Il muso affondava, i denti pungevano e poi la mandibola strappava. La scena si ripeteva con una soddisfazione che pareva non avere mai fine e poi, quando i due cadaveri furono smembrati fino alle ossa, il lupo si stiracchiò, sbadigliò, disegnò dei piccoli cerchi attorno ai miseri resti e sentì il bisogno di riposarsi, ma mentre stava per stendersi a terra, rialzò le orecchie appuntite e udì poco lontano alcune voci che gridavano, che chiamavano qualcuno.

Sbucò dal nascondiglio e studiò la zona con attenzione. Doveva andarsene e scappare nella foresta facendo perdere le proprie tracce, o molto presto l'avrebbero scovato e l'intera città si sarebbe sollevata per dargli la caccia.
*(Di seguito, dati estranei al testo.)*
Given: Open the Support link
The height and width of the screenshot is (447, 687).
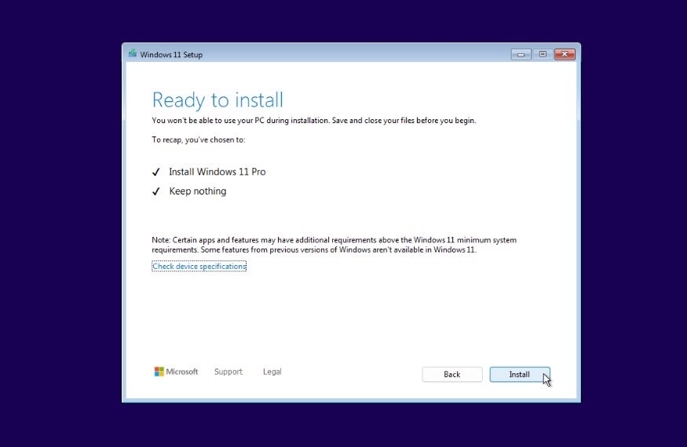Looking at the screenshot, I should coord(228,372).
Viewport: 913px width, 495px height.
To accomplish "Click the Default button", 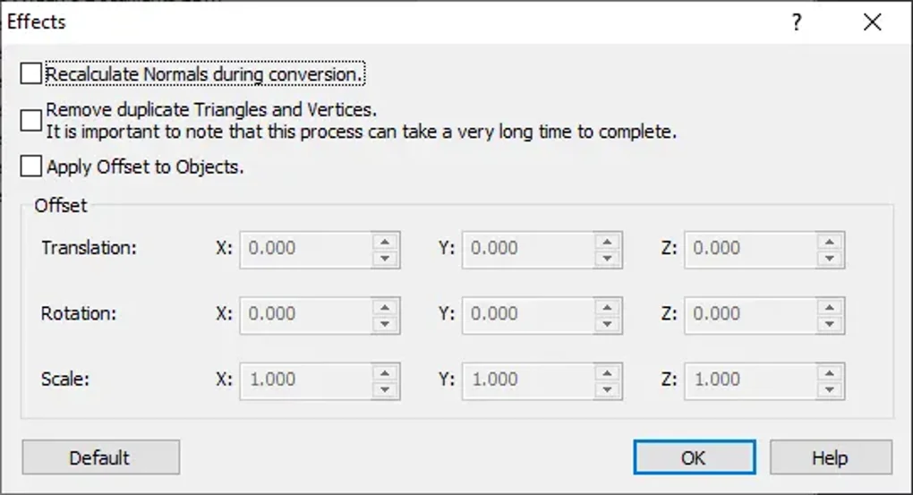I will pyautogui.click(x=100, y=457).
Si volse e fuggì verso la Foresta Nera che s'inerpicava sui pendii delle alture alle spalle di Friburgo. Sul suo muso parve disegnarsi un sorriso malvagio. Se anche l'avessero cercato per sempre non l'avrebbero trovato mai, perché il mattino successivo, lui non sarebbe più stato un lupo, ma sarebbe tornato uomo e si sarebbe confuso tra tutti gli altri.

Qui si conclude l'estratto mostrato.